What to produce>
Beginning with the line that contains "Image resolution: width=661", transcribe the rest of the listing below exactly, including its last line, and exclude any pictures.

Extracted data>
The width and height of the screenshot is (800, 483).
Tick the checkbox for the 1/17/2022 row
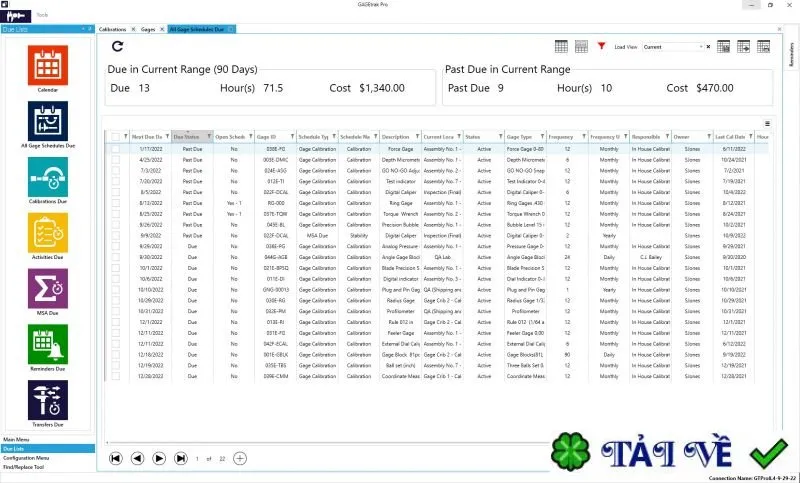click(x=116, y=149)
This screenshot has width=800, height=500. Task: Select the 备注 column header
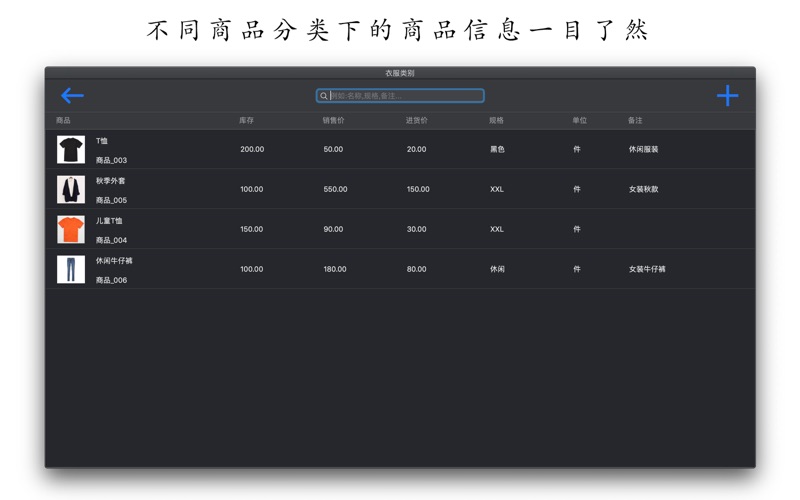click(x=635, y=121)
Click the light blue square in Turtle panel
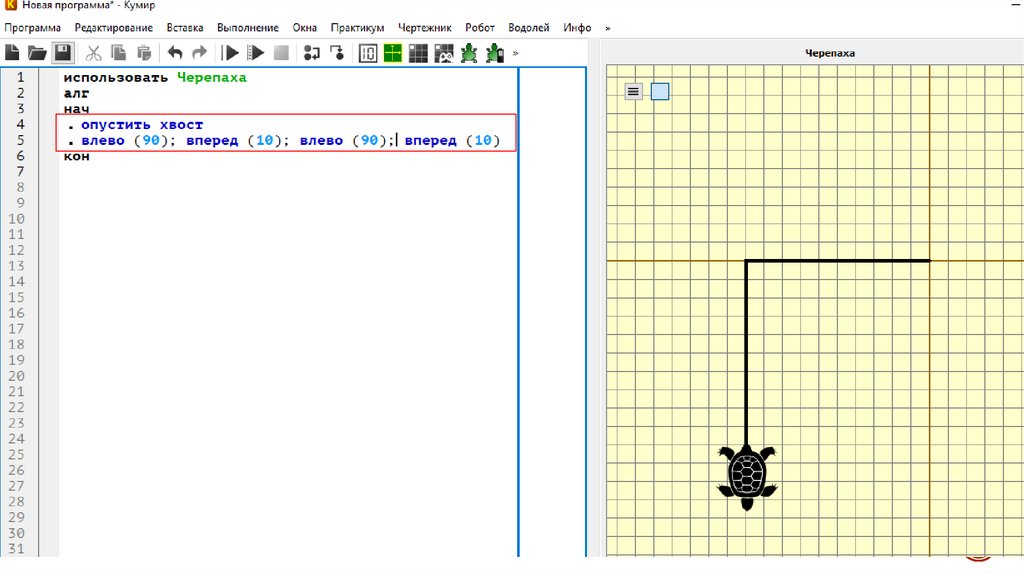The height and width of the screenshot is (574, 1024). click(660, 91)
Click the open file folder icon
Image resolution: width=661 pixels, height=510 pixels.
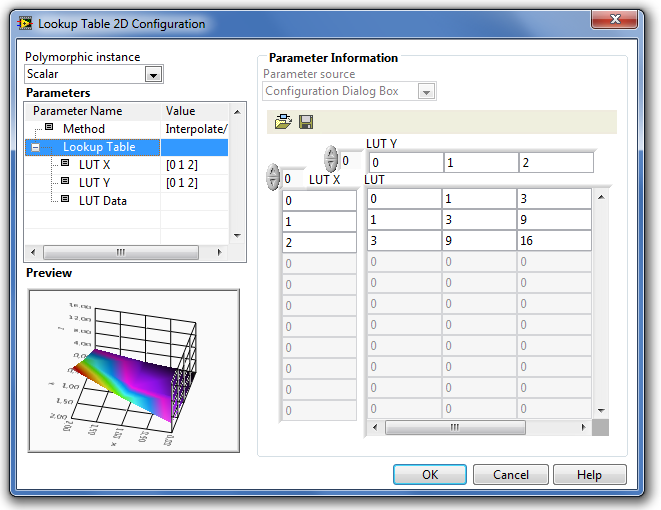pos(283,122)
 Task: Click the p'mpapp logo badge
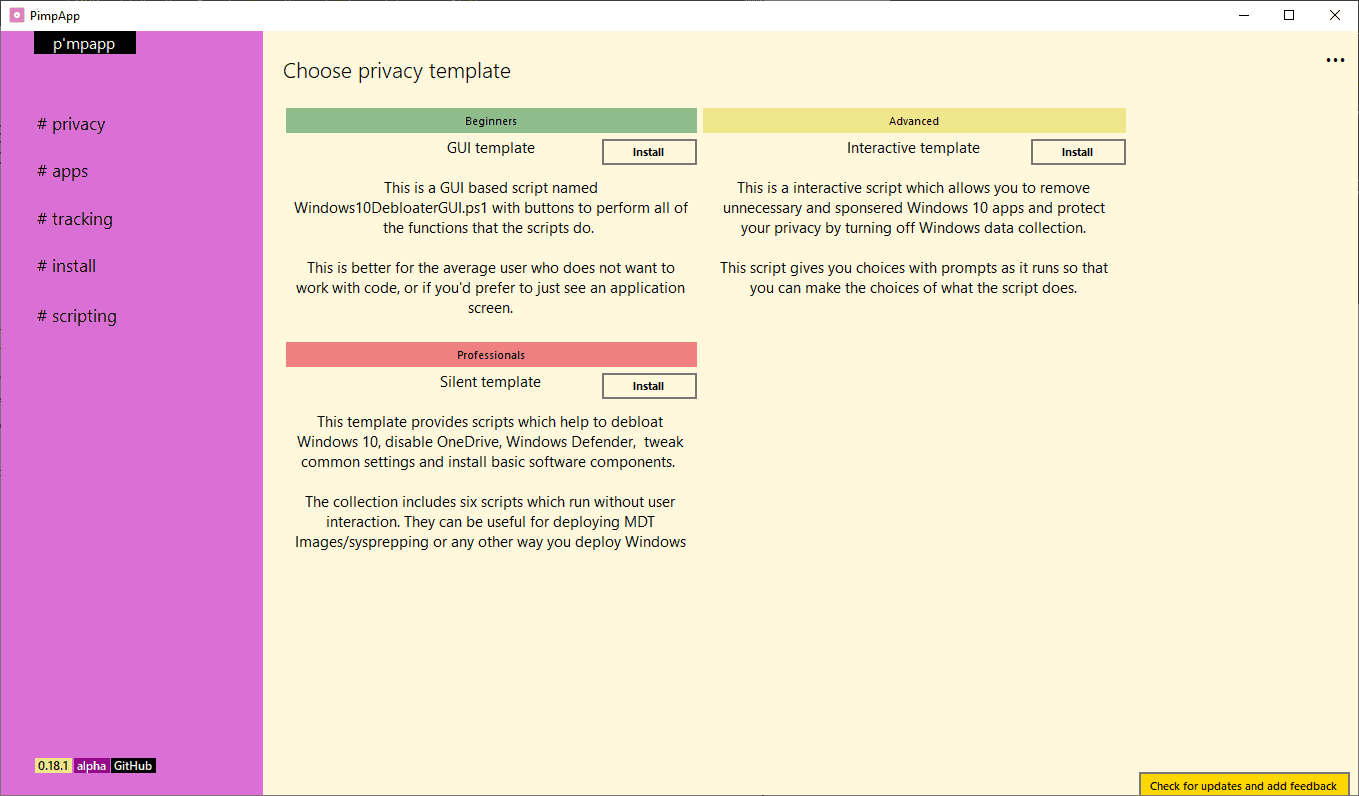click(x=84, y=42)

Exercise result>
Image resolution: width=661 pixels, height=510 pixels.
pos(283,122)
 Task: Click the p'mpapp logo badge
click(x=84, y=42)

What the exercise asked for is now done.